A meeting at the White House is always a significant event. However, the United States is more than Washington, the capital, where Greek Prime Minister Alexis Tsipras is set to arrive on Monday. There are other major cities, such as Chicago, which Tsipras is also scheduled to visit – and with good reason. The large Greek-American community, which could (under the right circumstances) be of great service to Athens, also has a significant presence in other cities, including Los Angeles, San Francisco, Boston, Philadelphia and Florida. Most of these places are of considerable political importance.
Chicago is home to the very effective Hellenic American Leadership Council (HALC). The Greek-American advocacy organization, which has links to the country’s executive and legislative power, helped set up events and meetings for the visiting prime minister. During his stay in Chicago, Tsipras will attend a working dinner with US Senator Dick Durbin of Illinois. The event will also be attended by numerous members of the House – among them many members of the Committee on Foreign Affairs. The committee recently published a report on energy in the Eastern Mediterranean that was co-signed by HALC executive director Endy Zemenides.
Ignorance about the way the US political system operates means that Greek politicians often fail to understand or adequately acknowledge the importance of the members of Congress. In contrast to Europe’s parliamentary systems, in the United States, the Senate and the House of Representatives have huge power and enjoy full autonomy from the government of the time. In this light, it is useful – or rather necessary – to build channels of communication with legislators who have a major influence on decision making on the economic, commercial and geopolitical level.

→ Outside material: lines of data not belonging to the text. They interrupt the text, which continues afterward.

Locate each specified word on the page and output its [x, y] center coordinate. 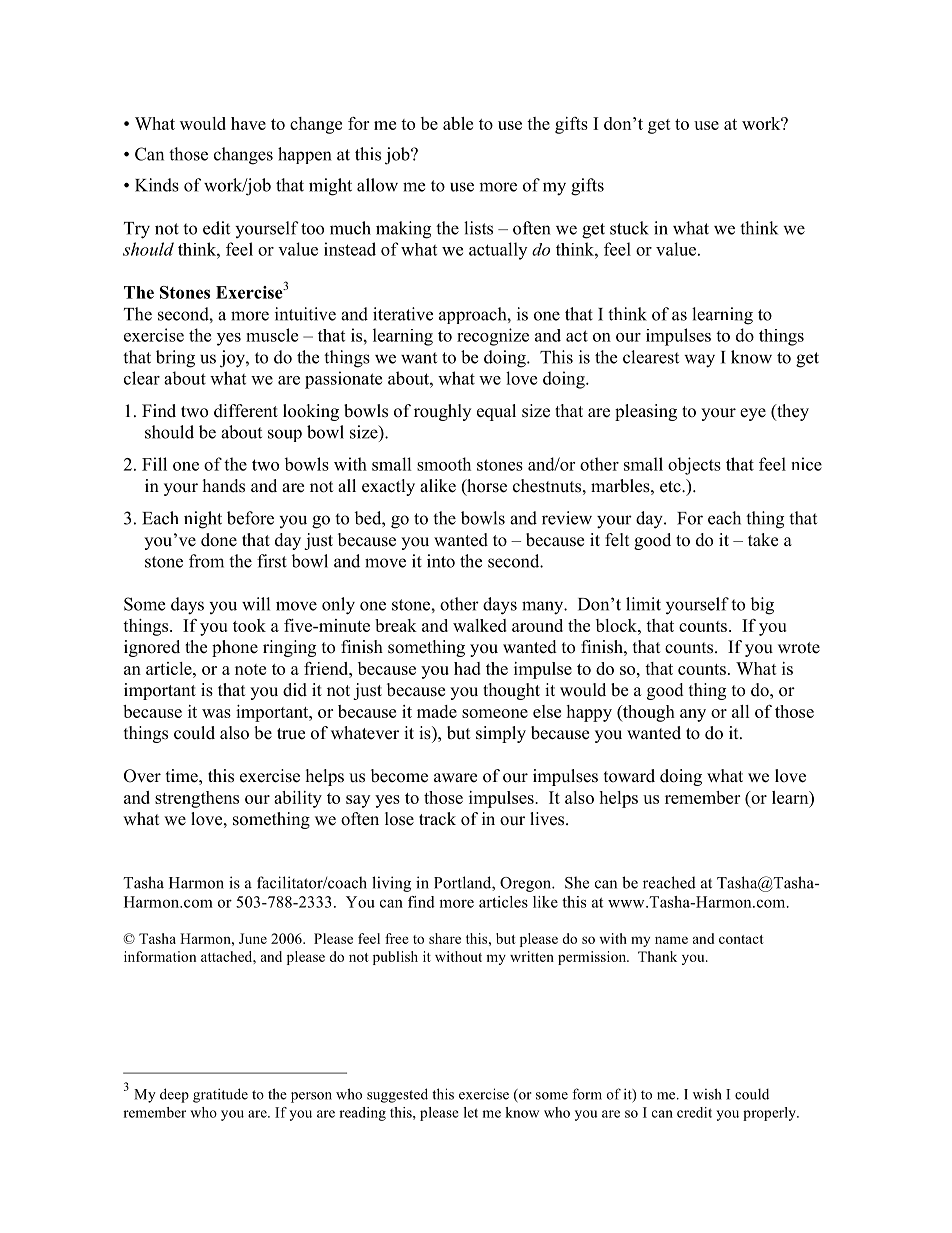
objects [694, 466]
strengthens [197, 799]
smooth [444, 464]
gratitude [220, 1095]
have [248, 123]
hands [224, 486]
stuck [629, 228]
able [458, 123]
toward [629, 776]
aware [455, 778]
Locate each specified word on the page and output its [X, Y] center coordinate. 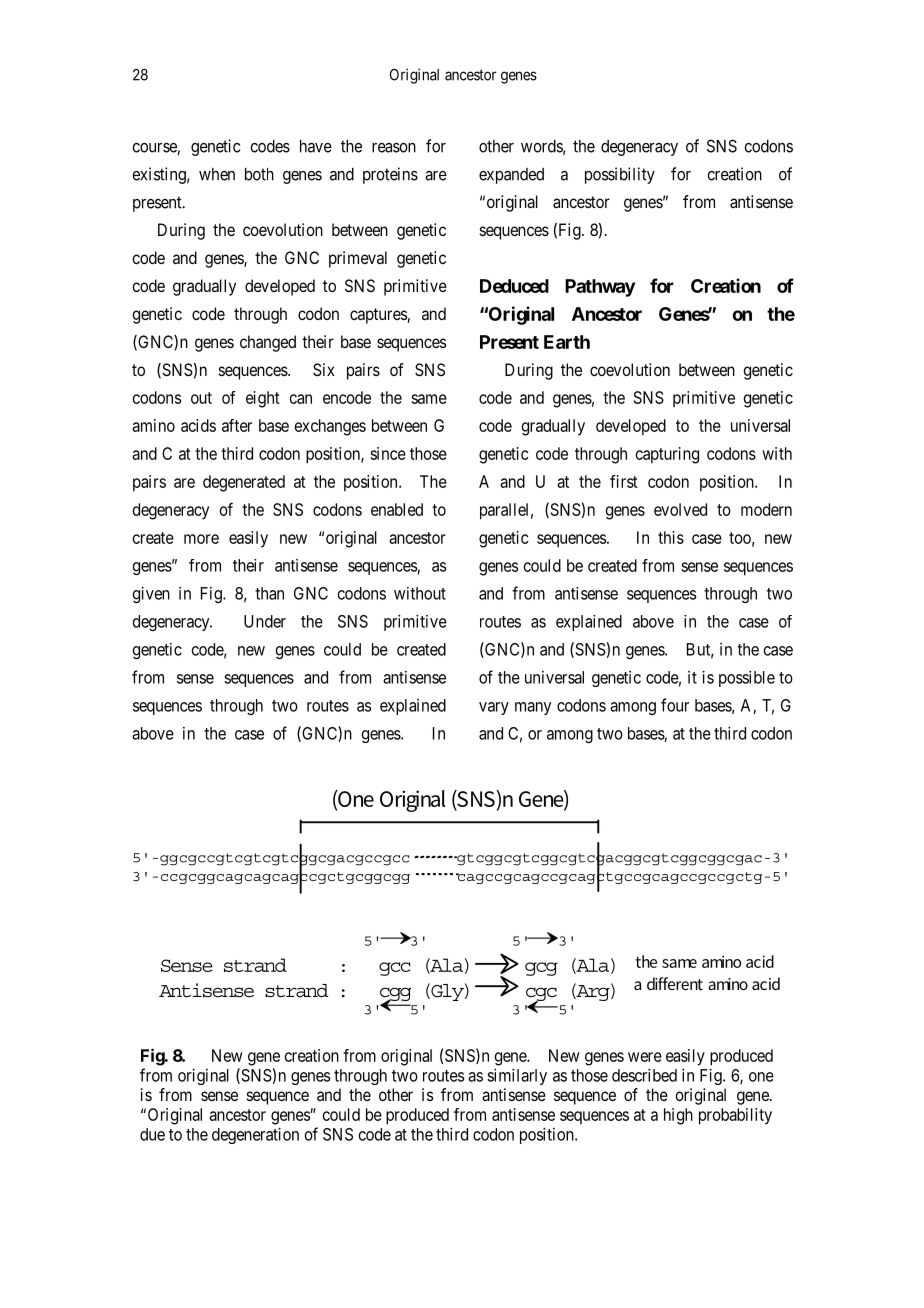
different [675, 983]
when [217, 174]
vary [494, 708]
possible [747, 678]
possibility [620, 175]
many [533, 708]
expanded [511, 176]
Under [265, 621]
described [644, 1075]
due [152, 1134]
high [678, 1116]
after [237, 425]
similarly [517, 1076]
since [388, 453]
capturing [667, 455]
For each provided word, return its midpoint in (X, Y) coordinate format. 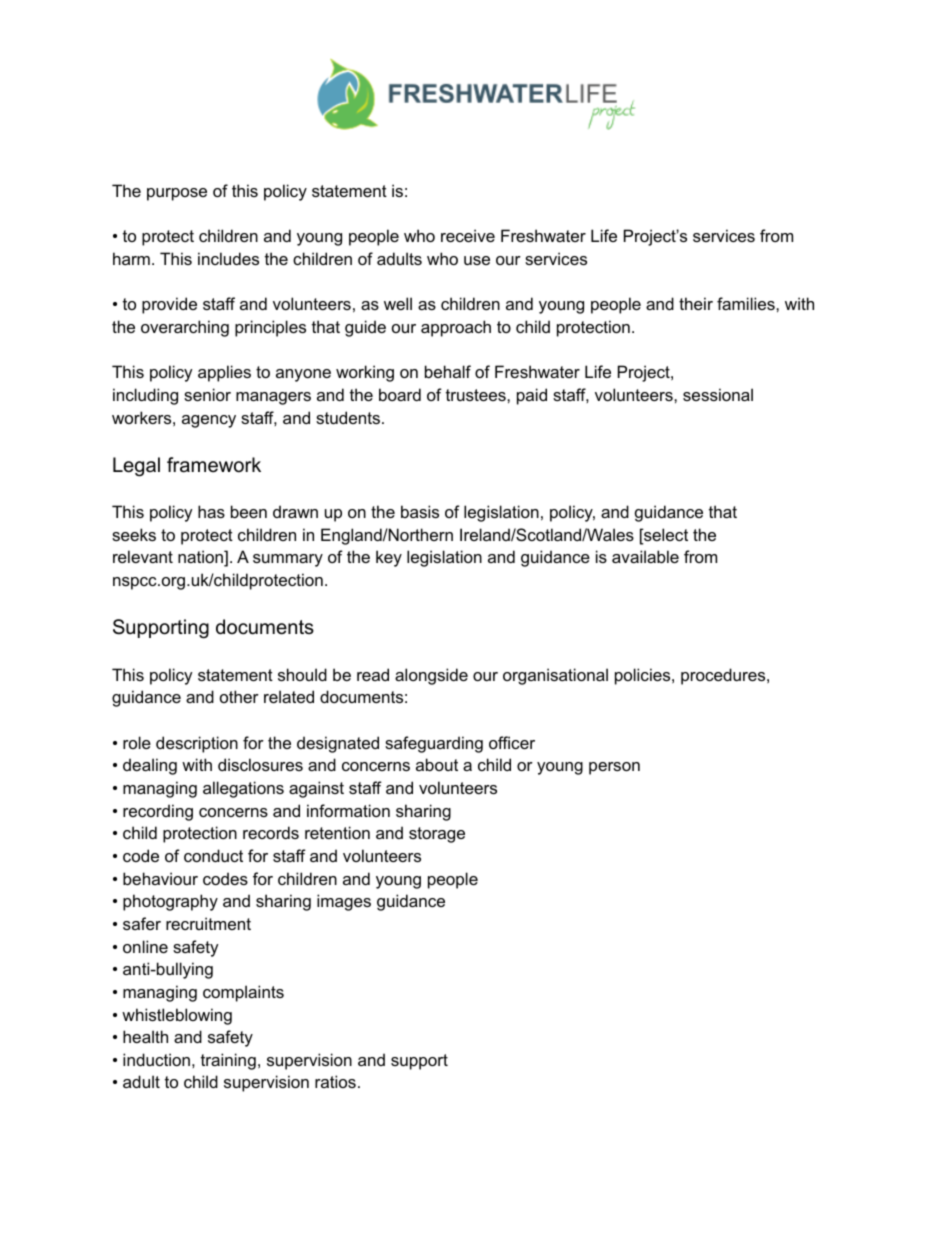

In Chicago Tsipras will also meet with many business leaders. And, as a senior US official recently told me, New York may be the world’s financial center, but cities like Chicago are home to major companies and influential Greek Americans who could potentially direct business activity toward Greece and create jobs. So engaging with these people on a higher level would only be good for Greece.
Finally, and besides the above – and rather obvious – parameters of Tsipras’s presence in Chicago, there is a more profound dimension, which everyone likes to repeat, but very few seem to really mean. The contact with the Greek diaspora, particularly that in the US, should be on the agenda of every Greek prime minister. We are talking about millions of people who love their mother country, in some cases perhaps more than those who live in Greece.
This is not just theoretical talk, but an observation based on decades of firsthand experience from Boston, New York and Washington. In this light, Tsipras’s visit to Chicago is, politically and economically speaking, a right move that conveys a strong message.